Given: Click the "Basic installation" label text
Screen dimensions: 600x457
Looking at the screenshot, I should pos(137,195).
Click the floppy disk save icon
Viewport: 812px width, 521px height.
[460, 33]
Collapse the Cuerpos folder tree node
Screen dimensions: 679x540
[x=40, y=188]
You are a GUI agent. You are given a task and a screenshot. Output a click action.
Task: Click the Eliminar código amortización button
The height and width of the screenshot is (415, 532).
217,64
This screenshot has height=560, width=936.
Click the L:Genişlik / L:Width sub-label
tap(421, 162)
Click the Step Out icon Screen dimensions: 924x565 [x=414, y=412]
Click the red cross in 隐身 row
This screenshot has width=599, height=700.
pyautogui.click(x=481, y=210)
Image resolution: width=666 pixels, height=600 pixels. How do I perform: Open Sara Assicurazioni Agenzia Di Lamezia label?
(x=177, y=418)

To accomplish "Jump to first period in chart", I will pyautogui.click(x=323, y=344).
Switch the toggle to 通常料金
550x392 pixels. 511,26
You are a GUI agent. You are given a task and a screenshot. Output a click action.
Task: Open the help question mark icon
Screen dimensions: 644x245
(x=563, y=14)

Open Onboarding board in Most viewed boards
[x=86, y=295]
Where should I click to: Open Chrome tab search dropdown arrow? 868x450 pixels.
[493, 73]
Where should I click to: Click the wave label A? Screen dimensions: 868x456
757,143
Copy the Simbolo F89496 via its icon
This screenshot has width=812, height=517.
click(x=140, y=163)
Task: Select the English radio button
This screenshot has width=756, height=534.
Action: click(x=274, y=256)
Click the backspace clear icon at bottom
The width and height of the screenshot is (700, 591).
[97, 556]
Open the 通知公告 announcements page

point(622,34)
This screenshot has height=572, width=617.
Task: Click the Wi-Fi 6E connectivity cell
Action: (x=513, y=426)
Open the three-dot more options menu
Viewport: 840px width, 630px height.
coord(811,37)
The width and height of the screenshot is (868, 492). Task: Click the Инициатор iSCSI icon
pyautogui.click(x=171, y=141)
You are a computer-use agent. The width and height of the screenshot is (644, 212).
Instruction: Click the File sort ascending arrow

#### ACTIVITY:
Return every line of the data above in which "button" appears.

#### TASK RESULT:
Task: Click the Eliminar código amortización button
Task: Select the English radio button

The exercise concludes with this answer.